教えてくれた人/パッティング専門の平田智コーチ

平田智パッティング専門コーチ(左)右は菅楓華
エンジョイゴルフ ゴルフスタジオ&パッティングラボラトリー福岡でツアープロからアマチュアまで教える。女子プロの菅楓華や昨年、アマチュアでステップ・アップ・ツアーを制し、プロテストに合格した都玲華を教える。
パッティングで周辺視野を使いましょう
パッティングは、ゴルフの中でも特に繊細な感覚が求められるショットです。ボールの転がり方、打ち出しの方向、距離感などそのすべてをコントロールするためには、ストロークの技術だけでなく「目の使い方」が非常に重要な役割を果たします。
多くのアマチュアゴルファーは、構えたときにボールを凝視しすぎてしまいます。もちろん、正確にミートするために目を向けることは必要ですが、強く見すぎると体に力が入り、ストロークがぎこちなくなってしまう原因になります。
特にショートパットで手が止まるような感覚がある人は、この見すぎによる緊張が影響していることが少なくありません。
理想的なのは、「ボールをぼんやりと見る」ことです。焦点を一点に定めるのではなく、少し視野を広げて構えることで、ストローク中のリズムやフェースコントロールを身に付けることができます。更にボールだけを見るのではなく、ボール周辺や目標方向の空間まで感じるように意識することで、方向性や距離感が安定してくるのです。
このときに重要なのが、「周辺視野」の使い方です。目線はボールに置きつつも、視界の隅に入る情報(カップ、傾斜、芝目など)を脳が処理し、自然と体に反応を伝えてくれます。
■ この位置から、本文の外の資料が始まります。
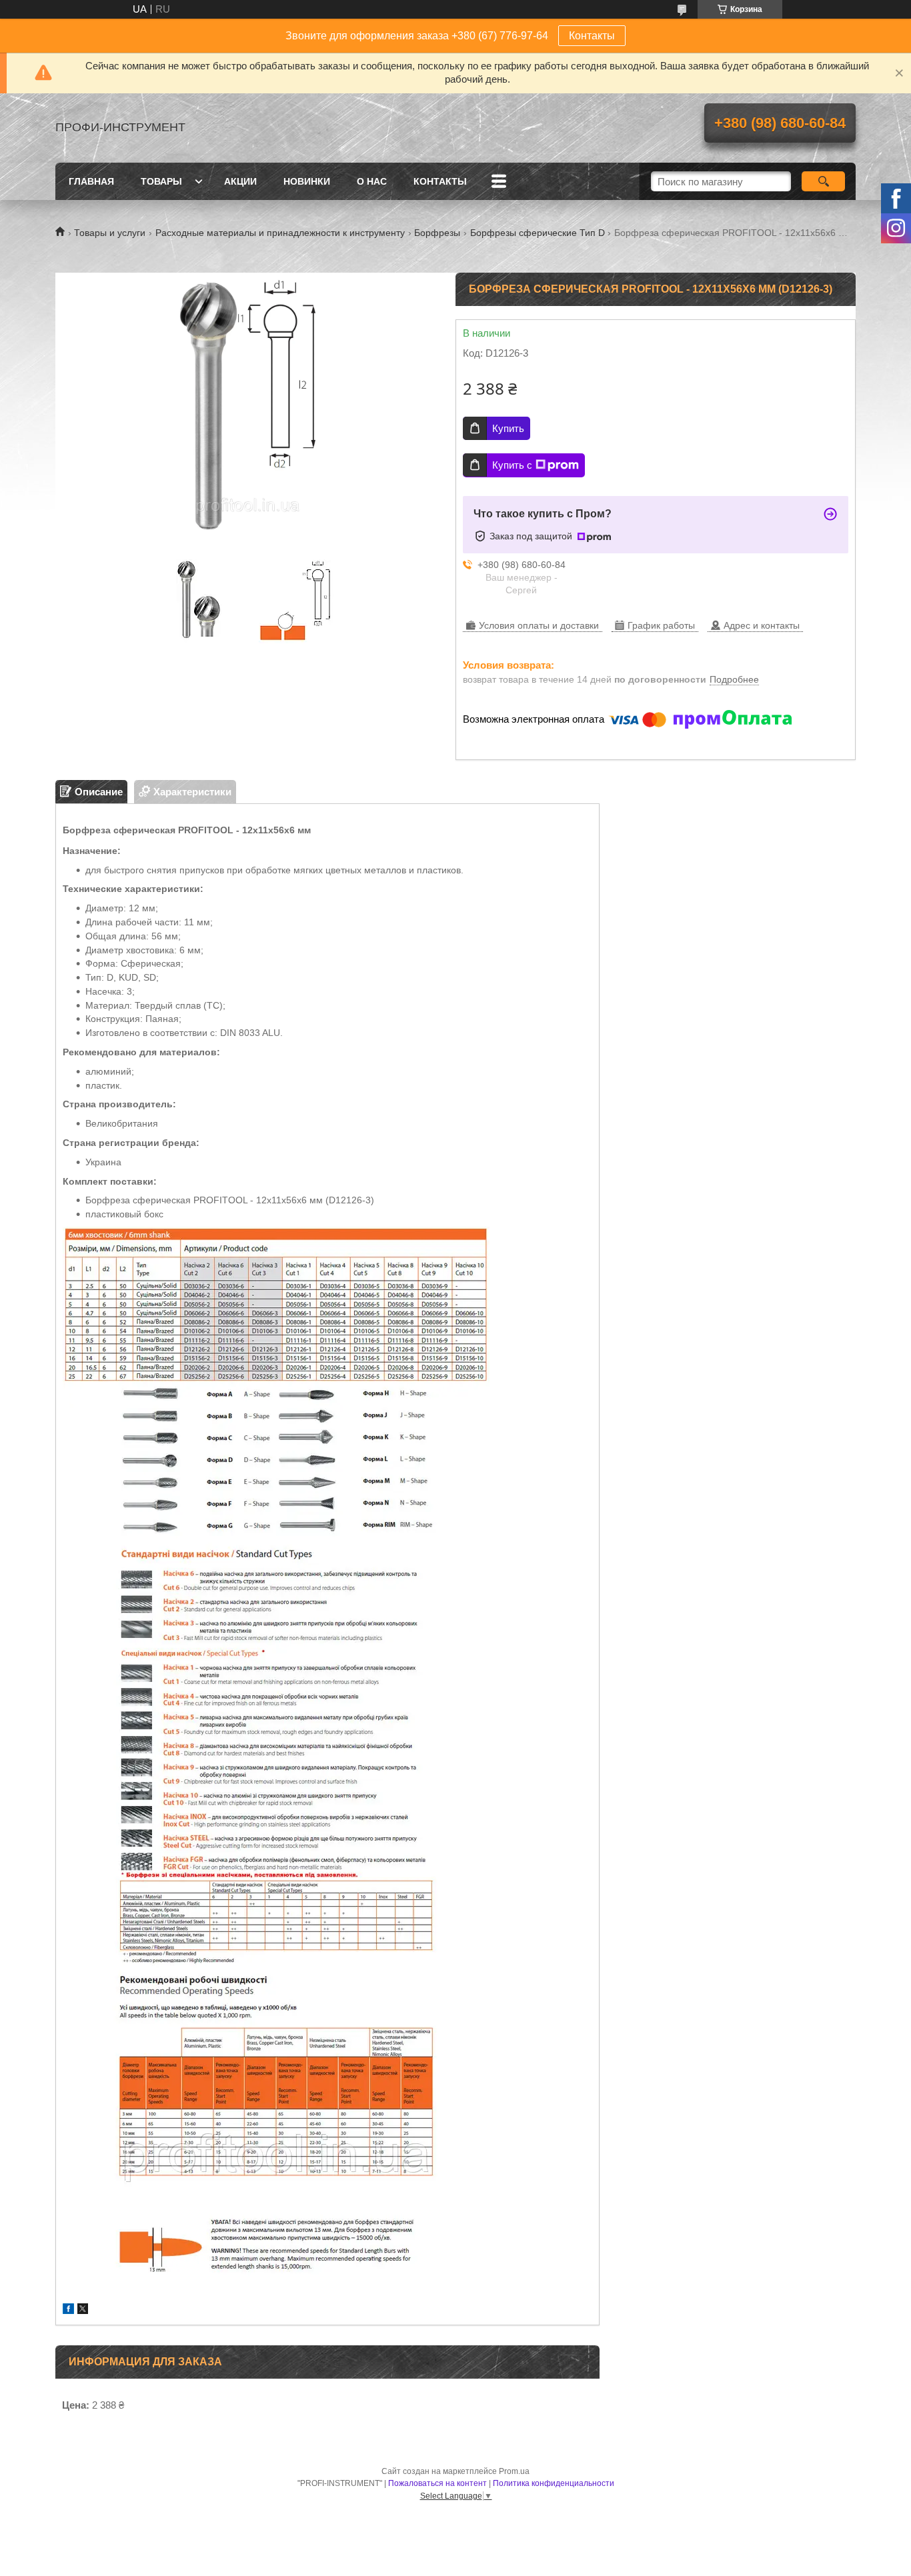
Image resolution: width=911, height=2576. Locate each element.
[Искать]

つまり、視線を固定していても、視野を広く保つことで感覚的なパッティングが可能になるのです。

周辺視野を有効活用することで体の力みが取れリズムやフェースコントロールを身に付けよう
では、周辺視野を使うためのドリルをご紹介します。
①ボールをセットした状態で、ボールの前方と後方の30cmほどにコインを1枚ずつ置きます(ボールに当たらない程度手前)。
②アドレスに入り、視線は常にボールの真上に置いたままにします。
③ストロークの際に、前後のコインが視界の端に感じられる状態で打つように意識します。
④ストローク後も視線を上げず、コインとフェースの通過を感じ取るようにします。
ポイントはコインを直接見に行かないことと、ストローク中も視線を固定して、視野の端で動きを感じ取ることです。
このドリルの目的は、「目の焦点を一点に絞らず、視野全体で周囲を感じる」力を養うことです。ストローク中に目を動かすことなく、前後の空間を意識することで、パッティング時の体の力みが抜け、スムーズで安定した動きができるようになります。視野が広がることで、自然と方向性も整いやすくなりますので是非お試しください。